BEGIN ENTRIES PROVIDED

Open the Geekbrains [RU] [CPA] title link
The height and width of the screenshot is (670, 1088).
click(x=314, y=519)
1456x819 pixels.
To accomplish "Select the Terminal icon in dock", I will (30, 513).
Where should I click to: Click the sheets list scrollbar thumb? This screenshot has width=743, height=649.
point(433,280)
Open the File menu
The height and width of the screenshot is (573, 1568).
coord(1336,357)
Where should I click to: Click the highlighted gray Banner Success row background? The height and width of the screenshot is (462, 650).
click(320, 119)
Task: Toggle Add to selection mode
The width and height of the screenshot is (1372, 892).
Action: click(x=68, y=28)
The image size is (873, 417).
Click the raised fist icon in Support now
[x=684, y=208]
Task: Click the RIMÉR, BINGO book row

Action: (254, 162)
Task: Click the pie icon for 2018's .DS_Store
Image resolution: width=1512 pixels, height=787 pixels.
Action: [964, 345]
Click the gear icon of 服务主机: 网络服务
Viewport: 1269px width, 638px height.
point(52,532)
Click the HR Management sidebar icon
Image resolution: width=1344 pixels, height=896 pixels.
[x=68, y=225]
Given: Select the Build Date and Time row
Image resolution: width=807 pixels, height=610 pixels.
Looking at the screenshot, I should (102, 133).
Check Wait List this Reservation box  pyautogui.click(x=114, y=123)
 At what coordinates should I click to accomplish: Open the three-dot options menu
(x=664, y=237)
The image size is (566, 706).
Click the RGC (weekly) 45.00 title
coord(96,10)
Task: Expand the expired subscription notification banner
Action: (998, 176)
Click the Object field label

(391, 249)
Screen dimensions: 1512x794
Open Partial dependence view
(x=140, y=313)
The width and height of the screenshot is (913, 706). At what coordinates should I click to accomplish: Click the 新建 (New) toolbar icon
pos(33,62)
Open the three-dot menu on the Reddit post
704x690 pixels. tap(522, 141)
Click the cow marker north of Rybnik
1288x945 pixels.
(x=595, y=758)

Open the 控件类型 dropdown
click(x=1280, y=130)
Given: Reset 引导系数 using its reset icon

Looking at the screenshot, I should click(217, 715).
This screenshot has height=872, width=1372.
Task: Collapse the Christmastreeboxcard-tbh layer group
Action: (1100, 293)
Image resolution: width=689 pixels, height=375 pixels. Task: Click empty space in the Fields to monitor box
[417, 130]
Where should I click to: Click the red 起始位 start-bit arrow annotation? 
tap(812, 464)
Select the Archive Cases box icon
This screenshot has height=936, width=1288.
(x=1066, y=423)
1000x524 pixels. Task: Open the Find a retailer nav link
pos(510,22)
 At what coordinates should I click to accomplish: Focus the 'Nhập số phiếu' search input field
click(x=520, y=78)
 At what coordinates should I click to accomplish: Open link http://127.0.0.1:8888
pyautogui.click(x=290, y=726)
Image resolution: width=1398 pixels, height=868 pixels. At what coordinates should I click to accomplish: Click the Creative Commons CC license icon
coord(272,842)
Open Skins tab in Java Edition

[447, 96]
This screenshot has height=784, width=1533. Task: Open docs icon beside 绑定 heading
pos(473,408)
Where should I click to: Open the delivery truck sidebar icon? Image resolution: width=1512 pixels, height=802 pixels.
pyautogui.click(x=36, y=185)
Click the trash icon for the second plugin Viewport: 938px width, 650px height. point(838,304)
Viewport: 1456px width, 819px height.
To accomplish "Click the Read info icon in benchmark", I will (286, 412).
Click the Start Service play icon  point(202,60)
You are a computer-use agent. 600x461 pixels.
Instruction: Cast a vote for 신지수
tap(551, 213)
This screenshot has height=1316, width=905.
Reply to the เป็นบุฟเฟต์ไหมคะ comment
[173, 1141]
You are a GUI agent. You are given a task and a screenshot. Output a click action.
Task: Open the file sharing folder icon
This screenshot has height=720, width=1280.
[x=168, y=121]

END ENTRIES PROVIDED

■ **EXERCISE**: In the items from the line with "Where should I click to: Click the sheets" to the line with "click(x=1280, y=130)", replace "three-dot" with "kebab" and give only those lines again, otherwise unchanged.

■ **SOLUTION BELOW**:
Where should I click to: Click the sheets list scrollbar thumb? This screenshot has width=743, height=649.
point(433,280)
Open the File menu
The height and width of the screenshot is (573, 1568).
coord(1336,357)
Where should I click to: Click the highlighted gray Banner Success row background? The height and width of the screenshot is (462, 650).
click(320, 119)
Task: Toggle Add to selection mode
The width and height of the screenshot is (1372, 892).
Action: click(x=68, y=28)
The image size is (873, 417).
Click the raised fist icon in Support now
[x=684, y=208]
Task: Click the RIMÉR, BINGO book row

Action: (254, 162)
Task: Click the pie icon for 2018's .DS_Store
Image resolution: width=1512 pixels, height=787 pixels.
Action: [964, 345]
Click the gear icon of 服务主机: 网络服务
Viewport: 1269px width, 638px height.
point(52,532)
Click the HR Management sidebar icon
Image resolution: width=1344 pixels, height=896 pixels.
[x=68, y=225]
Given: Select the Build Date and Time row
Image resolution: width=807 pixels, height=610 pixels.
Looking at the screenshot, I should (102, 133).
Check Wait List this Reservation box  pyautogui.click(x=114, y=123)
 At what coordinates should I click to accomplish: Open the kebab options menu
(x=664, y=237)
The image size is (566, 706).
Click the RGC (weekly) 45.00 title
coord(96,10)
Task: Expand the expired subscription notification banner
Action: (998, 176)
Click the Object field label

(391, 249)
Screen dimensions: 1512x794
Open Partial dependence view
(x=140, y=313)
The width and height of the screenshot is (913, 706). At what coordinates should I click to accomplish: Click the 新建 (New) toolbar icon
pos(33,62)
Open the kebab menu on the Reddit post
704x690 pixels. tap(522, 141)
Click the cow marker north of Rybnik
1288x945 pixels.
(x=595, y=758)

Open the 控件类型 dropdown
click(x=1280, y=130)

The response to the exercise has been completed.